Apesar de não ter conseguido nenhuma negociação salarial com o governo, os professores da rede estadual ainda continuam reivindicando reajuste de salário além de outros benefícios voltados aos profissionais aposentados.

Segundo o Coordenador da Subsede da Apeoesp (Sindicato dos Professores do Ensino Oficial do Estado de São Paulo) de Assis, Nilson Silva, a classe agora está trabalhando em cima de uma Campanha Salarial unificada juntamente com Afuse (Sindicato dos Funcionários e Servidores da Educação do Estado de São Paulo), Apampesp (Associação dos Professores Aposentados do Magistério Público do Estado de São Paulo), Apase (Sindicato de Supervisão do Magistério no Estado de São Paulo), CPP (Centro do Professorado Paulista)  e Udemo (Sindicato de Especialistas de Educação do Magistério Oficial do Estado de São Paulo) para reivindicar um reajuste emergencial de 27,5% e também a extensão das gratificações aos aposentados e incorporação aos pisos salariais.

Segundo Nilson a defasagem salarial vem ocorrendo desde 1995 e é necessário que os professores se unam nessa campanha para a reivindicação seja atendida pelo governo.

“Até agora não foi feita nenhuma negociação com o governo, por isso nós continuamos com uma defasagem salarial de 27,5% e resolvemos fazer essa campanha unificada envolvendo diversos sindicatos para pressionar o governo a fazer o reajuste a atender as demais reivindicações”, completa Nilson.

Recentemente eles estiverem reunidos em uma manifestação realizada em Presidente Prudente, da qual participaram cerca de 6 mil educadores.
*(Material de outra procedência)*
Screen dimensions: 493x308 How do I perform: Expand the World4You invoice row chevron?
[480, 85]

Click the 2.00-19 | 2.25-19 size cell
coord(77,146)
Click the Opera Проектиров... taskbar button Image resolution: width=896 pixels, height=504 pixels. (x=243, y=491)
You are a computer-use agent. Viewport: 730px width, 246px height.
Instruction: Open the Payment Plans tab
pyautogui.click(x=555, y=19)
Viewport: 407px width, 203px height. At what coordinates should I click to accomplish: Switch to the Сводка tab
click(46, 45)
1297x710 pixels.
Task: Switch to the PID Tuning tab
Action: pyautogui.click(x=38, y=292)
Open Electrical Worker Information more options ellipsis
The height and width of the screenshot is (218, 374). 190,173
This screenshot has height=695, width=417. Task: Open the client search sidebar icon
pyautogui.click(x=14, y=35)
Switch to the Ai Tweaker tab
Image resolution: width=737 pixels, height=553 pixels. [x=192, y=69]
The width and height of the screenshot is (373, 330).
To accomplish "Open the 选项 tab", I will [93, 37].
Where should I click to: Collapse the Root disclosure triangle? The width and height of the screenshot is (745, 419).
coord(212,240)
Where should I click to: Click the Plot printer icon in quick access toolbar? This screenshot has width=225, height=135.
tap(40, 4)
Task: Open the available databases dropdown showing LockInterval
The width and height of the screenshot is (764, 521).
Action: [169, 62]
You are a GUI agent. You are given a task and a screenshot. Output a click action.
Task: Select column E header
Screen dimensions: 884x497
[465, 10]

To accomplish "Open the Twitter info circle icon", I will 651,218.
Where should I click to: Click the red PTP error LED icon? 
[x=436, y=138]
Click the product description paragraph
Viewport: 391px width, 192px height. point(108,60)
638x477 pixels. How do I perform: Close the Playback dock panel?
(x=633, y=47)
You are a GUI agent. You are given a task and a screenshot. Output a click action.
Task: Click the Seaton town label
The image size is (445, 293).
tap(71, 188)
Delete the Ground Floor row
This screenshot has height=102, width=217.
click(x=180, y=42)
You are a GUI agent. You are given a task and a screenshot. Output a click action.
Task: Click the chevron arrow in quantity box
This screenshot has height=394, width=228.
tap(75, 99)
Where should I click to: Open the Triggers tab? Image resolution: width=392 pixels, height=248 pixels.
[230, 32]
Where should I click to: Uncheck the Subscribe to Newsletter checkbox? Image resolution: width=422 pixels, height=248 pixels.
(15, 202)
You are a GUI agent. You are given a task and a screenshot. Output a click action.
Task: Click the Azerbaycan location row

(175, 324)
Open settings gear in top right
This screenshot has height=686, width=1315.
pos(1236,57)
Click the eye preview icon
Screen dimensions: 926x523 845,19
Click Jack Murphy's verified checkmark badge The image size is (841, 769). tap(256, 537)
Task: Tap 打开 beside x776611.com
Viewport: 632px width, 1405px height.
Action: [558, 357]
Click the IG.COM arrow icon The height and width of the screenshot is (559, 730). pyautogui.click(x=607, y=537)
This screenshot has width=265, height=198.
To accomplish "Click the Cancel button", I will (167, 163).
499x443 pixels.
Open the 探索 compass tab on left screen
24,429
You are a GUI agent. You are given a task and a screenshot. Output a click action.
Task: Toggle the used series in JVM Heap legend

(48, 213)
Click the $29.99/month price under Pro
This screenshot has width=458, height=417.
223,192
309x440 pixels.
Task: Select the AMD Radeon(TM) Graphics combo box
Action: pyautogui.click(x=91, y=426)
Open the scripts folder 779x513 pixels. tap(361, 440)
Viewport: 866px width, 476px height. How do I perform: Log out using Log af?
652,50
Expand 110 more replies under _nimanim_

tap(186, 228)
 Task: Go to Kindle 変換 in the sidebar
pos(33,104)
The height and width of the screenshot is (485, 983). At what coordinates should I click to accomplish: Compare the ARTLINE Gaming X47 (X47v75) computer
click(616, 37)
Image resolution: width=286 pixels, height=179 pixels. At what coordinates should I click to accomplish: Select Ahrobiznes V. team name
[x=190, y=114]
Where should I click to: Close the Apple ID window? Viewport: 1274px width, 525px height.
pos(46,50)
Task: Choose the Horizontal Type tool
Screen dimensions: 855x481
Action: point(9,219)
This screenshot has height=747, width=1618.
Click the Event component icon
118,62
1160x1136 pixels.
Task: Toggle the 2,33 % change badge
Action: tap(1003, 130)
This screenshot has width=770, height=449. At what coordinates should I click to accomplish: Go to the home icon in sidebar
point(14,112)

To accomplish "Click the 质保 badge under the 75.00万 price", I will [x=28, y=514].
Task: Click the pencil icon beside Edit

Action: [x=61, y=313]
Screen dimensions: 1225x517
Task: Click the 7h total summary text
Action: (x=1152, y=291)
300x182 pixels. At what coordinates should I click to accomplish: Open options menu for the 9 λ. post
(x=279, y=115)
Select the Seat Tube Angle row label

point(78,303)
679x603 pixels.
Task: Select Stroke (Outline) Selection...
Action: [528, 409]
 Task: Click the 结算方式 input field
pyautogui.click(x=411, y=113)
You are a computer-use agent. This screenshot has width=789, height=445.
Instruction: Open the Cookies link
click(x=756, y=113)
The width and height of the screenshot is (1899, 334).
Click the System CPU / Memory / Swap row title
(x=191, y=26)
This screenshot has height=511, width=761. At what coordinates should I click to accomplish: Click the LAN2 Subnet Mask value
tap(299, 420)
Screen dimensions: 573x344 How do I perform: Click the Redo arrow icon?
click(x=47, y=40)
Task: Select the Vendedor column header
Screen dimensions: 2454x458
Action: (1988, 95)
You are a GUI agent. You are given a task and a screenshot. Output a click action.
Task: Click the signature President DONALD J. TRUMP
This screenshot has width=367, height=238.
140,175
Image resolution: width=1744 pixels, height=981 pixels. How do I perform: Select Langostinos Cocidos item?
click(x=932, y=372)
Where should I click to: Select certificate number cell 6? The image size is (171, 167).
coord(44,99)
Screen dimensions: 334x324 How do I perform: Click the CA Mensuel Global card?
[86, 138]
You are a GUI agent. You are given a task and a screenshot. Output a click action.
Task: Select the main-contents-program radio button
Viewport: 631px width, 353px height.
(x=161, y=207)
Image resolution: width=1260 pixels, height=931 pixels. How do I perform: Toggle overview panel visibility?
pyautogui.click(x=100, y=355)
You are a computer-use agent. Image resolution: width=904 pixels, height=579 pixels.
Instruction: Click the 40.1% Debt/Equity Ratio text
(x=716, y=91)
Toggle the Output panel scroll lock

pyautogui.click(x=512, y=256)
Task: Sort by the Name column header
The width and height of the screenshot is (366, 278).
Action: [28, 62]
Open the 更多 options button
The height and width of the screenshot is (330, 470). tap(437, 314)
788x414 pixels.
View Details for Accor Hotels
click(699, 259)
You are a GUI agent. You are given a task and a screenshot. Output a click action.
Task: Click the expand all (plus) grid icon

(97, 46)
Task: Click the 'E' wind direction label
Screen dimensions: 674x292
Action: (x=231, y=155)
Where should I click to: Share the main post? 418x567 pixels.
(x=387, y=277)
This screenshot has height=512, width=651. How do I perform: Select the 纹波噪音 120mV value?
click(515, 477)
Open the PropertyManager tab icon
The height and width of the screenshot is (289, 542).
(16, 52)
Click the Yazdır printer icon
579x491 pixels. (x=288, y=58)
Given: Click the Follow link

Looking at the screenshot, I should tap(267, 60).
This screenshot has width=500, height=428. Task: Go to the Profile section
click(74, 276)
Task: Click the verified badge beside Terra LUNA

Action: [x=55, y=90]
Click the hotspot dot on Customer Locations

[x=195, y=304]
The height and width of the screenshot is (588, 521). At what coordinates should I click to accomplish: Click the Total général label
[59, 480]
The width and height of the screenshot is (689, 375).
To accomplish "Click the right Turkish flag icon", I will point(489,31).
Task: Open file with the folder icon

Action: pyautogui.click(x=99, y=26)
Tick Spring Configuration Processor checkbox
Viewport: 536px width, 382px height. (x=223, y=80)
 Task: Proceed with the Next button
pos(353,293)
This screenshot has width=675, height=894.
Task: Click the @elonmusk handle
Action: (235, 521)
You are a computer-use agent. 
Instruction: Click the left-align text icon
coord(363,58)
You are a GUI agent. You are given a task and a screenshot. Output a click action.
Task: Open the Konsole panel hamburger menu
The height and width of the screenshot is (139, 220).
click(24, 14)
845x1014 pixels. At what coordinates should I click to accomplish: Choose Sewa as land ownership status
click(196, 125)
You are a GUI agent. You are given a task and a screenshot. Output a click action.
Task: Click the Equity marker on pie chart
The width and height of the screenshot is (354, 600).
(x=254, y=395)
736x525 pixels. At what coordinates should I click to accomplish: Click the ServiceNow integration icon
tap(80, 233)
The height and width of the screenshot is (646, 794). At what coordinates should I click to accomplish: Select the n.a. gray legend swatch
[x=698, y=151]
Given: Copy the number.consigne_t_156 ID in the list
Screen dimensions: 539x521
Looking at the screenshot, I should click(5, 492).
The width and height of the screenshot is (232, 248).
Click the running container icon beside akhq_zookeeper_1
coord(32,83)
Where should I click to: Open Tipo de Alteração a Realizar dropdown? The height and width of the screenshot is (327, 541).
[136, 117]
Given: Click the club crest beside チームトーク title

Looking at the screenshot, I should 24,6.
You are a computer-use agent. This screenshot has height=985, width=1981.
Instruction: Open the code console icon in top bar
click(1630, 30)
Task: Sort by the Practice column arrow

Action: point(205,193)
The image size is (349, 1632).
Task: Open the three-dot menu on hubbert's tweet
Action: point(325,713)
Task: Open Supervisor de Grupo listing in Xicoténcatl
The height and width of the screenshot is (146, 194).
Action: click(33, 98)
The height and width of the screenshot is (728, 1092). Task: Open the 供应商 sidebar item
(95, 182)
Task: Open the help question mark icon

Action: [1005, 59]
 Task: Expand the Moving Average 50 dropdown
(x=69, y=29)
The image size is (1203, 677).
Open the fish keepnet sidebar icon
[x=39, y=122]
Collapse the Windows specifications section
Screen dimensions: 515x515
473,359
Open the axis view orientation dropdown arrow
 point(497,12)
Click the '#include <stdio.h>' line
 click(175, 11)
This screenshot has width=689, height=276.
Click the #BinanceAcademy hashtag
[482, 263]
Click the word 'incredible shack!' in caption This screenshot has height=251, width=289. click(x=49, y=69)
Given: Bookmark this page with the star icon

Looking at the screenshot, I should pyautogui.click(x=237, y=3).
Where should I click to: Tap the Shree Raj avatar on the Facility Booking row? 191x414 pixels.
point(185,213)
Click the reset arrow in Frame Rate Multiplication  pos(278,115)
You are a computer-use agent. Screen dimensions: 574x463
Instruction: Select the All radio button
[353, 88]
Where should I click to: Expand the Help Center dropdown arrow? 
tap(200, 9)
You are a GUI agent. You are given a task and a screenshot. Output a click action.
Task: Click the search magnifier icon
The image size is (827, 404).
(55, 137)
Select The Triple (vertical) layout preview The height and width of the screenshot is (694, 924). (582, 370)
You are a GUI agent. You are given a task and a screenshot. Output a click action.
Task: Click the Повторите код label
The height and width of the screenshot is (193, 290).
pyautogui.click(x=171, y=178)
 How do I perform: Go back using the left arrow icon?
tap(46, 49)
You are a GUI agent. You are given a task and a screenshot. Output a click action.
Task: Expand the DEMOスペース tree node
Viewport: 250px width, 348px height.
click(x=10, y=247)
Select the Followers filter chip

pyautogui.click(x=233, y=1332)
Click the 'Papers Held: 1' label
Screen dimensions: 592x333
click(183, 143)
No dia 18 de agosto a manifestação será realizada em Bauru onde é esperada a adesão de 12 mil professores.

Nilson disse que os professores estão se preparando para participarem de uma manifestação prevista para ocorrer no dia 25 de setembro na Avenida Paulista onde, de acordo com ele, devem participar 60 mil professores de todo o Estado.

“Estaremos realizando diversas manifestações para chamar a atenção do governo para a necessidade de reajuste salarial dos professores. No dia 25 de setembro estaremos reunidos em São Paulo para reivindicar o aumento que ainda não foi dado pelo governo, além das demais reivindicações da categoria”, finalizou Nilson.